Mas a saída do Afeganistão é o prenúncio de uma nova América. Pragmática, virada a Oriente, apostada na supremacia tecnológica e económica, prudentemente concertada com a Rússia e com a China. Uma América que não se defende pelas armas, mas pelo Pacífico, pelo Atlântico, pela arte do negócio e pela manha de ficar de fora.

Com o recuo, Biden deixa o gesto e dá o mote: eis o mal com que os Estados Unidos se conformam.

Boa parte dos europeus deve achar que é melhor assim. A Ásia, o Médio Oriente e o Sul não são problema deles. Não dão aos governos força para comprar armas, quanto mais para impor o serviço militar ou fazer a guerra.

Os estilhaços de Cabul são ilustrativos quanto ao que esperar desse mundo desmilitarizado, idealista e só. São talvez o advento de um Ocidente mais conflituoso, dependente e pobre. Uma Europa excluída da revolução digital, de capitais entregues a regimes duradouros e resolutos, hesitante perante os seus aliados e em aguda crise migratória. Cidadãos mais assustados, radicais e divididos, expostos a ataques terroristas e abertos a soluções totalitárias e revanchistas. Um lugar mais perigoso para mulheres e minorias sexuais e étnicas, cinicamente abandonados pelas hipocrisias do dogma e das lealdades ideológicas. Sociedades consumidas, enfim, pelo fanatismo e pela trincheira que fatalmente infectam as sociedades abertas, sempre que toleram quem não as tolera.

Os Taliban têm um ditado: “os americanos têm os relógios, mas nós temos o tempo”. Os relógios americanos prolongaram, artificialmente, o século XX no Afeganistão. Foi um período de graça, ou de luto, para uma América afinal ferida de morte em 2001. Como todos os animais ferozes, foi então mais perigosa. Houve um último espasmo no estertor. Saddam foi derrubado, a cabeça de Bin Laden rolou. A potência foi vingada, as tropas voltaram a casa. O século virou.

De quem é o tempo agora?

O modo

As autárquicas prestam-se ao pitoresco. Em Portugal há afinal 308 municípios, e a corrida a tanta Câmara e tanta Junta obriga, por razões aritméticas, ao recrutamento de figuras menos ortodoxas.

Mas não é isso que vem acontecendo nestas eleições.

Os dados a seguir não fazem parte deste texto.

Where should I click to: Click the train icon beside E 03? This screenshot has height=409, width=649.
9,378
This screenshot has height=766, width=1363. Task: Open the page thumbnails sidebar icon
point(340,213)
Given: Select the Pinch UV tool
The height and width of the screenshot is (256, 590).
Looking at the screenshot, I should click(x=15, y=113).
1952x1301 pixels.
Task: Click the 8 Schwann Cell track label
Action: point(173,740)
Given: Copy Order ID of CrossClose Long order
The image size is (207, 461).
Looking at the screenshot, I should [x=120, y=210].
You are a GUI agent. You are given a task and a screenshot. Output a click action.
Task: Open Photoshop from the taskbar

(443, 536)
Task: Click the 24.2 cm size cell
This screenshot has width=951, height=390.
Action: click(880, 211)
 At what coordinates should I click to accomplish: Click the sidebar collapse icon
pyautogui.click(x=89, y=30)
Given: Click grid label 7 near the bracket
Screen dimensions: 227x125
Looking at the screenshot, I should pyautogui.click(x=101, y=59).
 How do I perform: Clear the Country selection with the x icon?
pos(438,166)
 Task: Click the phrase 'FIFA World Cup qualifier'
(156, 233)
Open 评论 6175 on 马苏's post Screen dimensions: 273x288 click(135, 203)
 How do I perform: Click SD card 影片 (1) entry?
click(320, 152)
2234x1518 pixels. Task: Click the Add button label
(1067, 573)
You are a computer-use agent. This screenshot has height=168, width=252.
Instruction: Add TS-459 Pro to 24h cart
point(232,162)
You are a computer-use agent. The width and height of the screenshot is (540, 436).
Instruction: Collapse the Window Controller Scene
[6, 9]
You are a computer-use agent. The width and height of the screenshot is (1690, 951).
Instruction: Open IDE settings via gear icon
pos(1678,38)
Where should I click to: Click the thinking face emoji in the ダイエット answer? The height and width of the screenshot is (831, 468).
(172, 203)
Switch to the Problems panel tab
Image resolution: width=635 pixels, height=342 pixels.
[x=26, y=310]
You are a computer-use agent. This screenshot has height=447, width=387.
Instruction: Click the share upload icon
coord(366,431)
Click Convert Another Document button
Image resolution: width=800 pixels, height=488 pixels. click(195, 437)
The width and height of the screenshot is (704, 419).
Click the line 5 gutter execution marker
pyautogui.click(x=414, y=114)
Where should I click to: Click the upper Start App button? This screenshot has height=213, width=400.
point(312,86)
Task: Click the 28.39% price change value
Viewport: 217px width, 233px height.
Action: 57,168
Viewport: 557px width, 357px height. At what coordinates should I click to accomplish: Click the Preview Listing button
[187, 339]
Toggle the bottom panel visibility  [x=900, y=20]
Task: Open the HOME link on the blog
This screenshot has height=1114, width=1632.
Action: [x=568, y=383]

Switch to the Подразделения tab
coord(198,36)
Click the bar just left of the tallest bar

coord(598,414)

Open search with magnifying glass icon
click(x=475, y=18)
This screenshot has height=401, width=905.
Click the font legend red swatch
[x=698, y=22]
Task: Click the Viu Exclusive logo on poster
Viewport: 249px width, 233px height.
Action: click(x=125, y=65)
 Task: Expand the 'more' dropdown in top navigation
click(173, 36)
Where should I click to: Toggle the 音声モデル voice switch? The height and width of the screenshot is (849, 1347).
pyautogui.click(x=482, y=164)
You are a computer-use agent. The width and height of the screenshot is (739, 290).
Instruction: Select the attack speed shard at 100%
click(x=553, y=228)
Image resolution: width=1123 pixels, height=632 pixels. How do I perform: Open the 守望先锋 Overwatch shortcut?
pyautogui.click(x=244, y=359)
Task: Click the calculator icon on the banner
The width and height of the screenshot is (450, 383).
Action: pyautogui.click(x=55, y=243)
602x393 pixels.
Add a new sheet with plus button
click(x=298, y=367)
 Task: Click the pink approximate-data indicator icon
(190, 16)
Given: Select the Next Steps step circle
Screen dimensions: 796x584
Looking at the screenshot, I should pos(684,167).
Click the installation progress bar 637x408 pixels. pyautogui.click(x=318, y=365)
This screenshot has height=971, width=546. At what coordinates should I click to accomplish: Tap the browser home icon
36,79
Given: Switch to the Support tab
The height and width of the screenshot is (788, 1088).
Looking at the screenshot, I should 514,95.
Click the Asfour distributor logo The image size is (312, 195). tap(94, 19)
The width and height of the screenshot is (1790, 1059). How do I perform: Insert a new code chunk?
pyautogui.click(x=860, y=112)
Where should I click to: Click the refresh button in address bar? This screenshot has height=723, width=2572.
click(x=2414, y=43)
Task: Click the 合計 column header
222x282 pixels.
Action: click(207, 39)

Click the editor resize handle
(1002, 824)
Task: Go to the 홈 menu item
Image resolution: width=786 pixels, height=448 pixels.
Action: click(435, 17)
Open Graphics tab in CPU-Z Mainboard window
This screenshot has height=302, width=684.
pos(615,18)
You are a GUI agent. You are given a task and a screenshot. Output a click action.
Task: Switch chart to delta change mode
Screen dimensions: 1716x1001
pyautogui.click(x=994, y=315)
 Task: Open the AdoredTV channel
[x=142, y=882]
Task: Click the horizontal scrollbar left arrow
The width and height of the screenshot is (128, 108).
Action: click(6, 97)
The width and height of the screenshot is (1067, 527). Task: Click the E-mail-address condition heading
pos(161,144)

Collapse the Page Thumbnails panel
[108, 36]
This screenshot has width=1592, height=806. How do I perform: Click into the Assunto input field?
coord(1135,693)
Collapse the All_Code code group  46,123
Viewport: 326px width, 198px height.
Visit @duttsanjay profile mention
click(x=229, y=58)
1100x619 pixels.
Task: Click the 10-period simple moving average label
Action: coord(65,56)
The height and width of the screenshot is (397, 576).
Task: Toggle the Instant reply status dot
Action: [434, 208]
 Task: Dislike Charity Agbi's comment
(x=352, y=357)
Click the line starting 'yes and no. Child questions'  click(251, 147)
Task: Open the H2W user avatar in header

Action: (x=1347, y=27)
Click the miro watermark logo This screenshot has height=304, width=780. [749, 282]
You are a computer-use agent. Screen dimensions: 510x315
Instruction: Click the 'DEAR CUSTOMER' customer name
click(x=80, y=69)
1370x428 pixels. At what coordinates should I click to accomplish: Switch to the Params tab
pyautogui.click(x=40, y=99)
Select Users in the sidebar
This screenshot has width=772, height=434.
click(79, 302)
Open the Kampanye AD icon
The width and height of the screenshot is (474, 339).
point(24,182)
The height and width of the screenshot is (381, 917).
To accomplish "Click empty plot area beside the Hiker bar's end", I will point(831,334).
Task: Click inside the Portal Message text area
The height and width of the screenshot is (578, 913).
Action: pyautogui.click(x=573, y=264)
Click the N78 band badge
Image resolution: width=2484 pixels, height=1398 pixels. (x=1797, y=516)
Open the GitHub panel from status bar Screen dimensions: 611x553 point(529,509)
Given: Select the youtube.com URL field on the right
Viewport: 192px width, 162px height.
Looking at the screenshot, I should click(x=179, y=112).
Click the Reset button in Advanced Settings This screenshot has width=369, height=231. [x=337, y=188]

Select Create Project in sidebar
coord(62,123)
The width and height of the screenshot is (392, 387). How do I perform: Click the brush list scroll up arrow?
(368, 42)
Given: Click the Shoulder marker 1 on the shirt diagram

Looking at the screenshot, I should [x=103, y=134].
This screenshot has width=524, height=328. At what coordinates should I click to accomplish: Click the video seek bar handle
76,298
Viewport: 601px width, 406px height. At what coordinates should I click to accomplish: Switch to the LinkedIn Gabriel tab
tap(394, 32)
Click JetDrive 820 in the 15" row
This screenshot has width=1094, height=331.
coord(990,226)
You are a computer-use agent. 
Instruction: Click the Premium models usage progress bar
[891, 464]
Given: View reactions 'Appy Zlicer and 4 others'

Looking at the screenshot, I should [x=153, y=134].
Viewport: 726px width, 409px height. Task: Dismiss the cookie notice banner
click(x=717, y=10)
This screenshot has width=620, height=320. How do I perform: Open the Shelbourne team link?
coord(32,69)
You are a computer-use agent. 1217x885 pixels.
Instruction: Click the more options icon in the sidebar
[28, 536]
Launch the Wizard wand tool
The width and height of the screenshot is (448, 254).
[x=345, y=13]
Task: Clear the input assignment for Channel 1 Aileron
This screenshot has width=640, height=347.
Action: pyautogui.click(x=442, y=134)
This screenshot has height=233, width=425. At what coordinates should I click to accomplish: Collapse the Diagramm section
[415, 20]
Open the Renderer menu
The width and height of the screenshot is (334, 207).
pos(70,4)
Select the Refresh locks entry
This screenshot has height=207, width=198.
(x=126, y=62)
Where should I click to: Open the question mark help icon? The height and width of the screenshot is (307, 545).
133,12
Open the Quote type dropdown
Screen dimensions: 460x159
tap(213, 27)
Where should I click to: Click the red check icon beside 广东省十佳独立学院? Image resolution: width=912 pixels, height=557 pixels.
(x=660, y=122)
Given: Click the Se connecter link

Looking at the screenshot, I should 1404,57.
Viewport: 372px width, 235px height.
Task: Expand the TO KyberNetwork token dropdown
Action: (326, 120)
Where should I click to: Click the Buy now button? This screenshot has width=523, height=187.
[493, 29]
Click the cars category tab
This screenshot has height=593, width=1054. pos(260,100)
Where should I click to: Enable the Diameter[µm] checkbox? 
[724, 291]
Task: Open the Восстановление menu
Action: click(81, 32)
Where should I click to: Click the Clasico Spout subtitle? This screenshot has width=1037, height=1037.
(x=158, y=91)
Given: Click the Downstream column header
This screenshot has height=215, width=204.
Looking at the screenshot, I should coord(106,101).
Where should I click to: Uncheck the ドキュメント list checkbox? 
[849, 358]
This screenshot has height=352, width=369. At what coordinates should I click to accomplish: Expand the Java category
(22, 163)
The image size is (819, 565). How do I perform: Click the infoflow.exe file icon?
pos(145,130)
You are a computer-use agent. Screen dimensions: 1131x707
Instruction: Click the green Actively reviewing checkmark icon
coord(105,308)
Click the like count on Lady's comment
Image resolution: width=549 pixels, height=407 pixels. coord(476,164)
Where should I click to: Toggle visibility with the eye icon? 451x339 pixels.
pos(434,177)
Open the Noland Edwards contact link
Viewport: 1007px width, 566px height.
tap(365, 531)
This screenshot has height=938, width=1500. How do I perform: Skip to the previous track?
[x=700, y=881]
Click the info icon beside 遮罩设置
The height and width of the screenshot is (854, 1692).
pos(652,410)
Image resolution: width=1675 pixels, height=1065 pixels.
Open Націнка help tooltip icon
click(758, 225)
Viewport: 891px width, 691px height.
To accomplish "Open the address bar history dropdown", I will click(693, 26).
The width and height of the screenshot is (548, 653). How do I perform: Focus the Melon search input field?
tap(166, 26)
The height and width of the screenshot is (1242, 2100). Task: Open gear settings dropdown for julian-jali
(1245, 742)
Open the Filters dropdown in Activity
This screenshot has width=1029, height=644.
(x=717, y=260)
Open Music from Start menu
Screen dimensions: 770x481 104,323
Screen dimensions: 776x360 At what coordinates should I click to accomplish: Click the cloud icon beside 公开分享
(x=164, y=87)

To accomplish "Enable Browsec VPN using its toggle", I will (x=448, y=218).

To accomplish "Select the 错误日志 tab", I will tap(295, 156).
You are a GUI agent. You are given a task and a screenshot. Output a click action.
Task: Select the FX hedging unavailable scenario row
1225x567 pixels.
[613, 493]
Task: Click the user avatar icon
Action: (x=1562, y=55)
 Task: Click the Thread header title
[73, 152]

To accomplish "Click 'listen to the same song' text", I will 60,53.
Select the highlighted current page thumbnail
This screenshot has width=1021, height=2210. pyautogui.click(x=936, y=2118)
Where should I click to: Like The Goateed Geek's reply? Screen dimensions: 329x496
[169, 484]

Montou-se um circo de vacuidade sem precedentes, assumidamente rendido à superficialidade das redes sociais e à grosseria da tasca.

A deriva mais grave é do PSD. Em Oeiras, o candidato a substituir Isaltino Morais parece querer o lugar de Joaquim Monchique, ou de qualquer outra estrela de revista. E a candidata à Amadora, reputada cortesã dos programas da manhã, anuncia-se em Lisboa como a mulher que fará “tremer o sistema”.

A degeneração é porém universal, e os tiques notam-se até em campanhas mais sérias. Os cartazes apostam numa fulanização excessiva e vã, em que o rosto, o traje e o sorriso usurpam o projecto e a medida.

Nem só desses meios se faz uma campanha. E respeito para se apresenta porta a porta, sujeitando-se ao descrédito e ao desconforto.

Mas justifica-se um apelo à substância e à elevação. Um “gosto” não é um voto. Os seguidores não são fiéis, e muito menos convertidos. E os partidos não são influencers desta vida, ao ponto de poderem inocentemente sugerir o colapso do sistema – democrático – que os sustenta.

As redes sociais são um teatro, e um teatro convincente. Mas o voto é um confessionário. Se partidos e assessores não percebem a diferença, não vale a pena tentar explicar.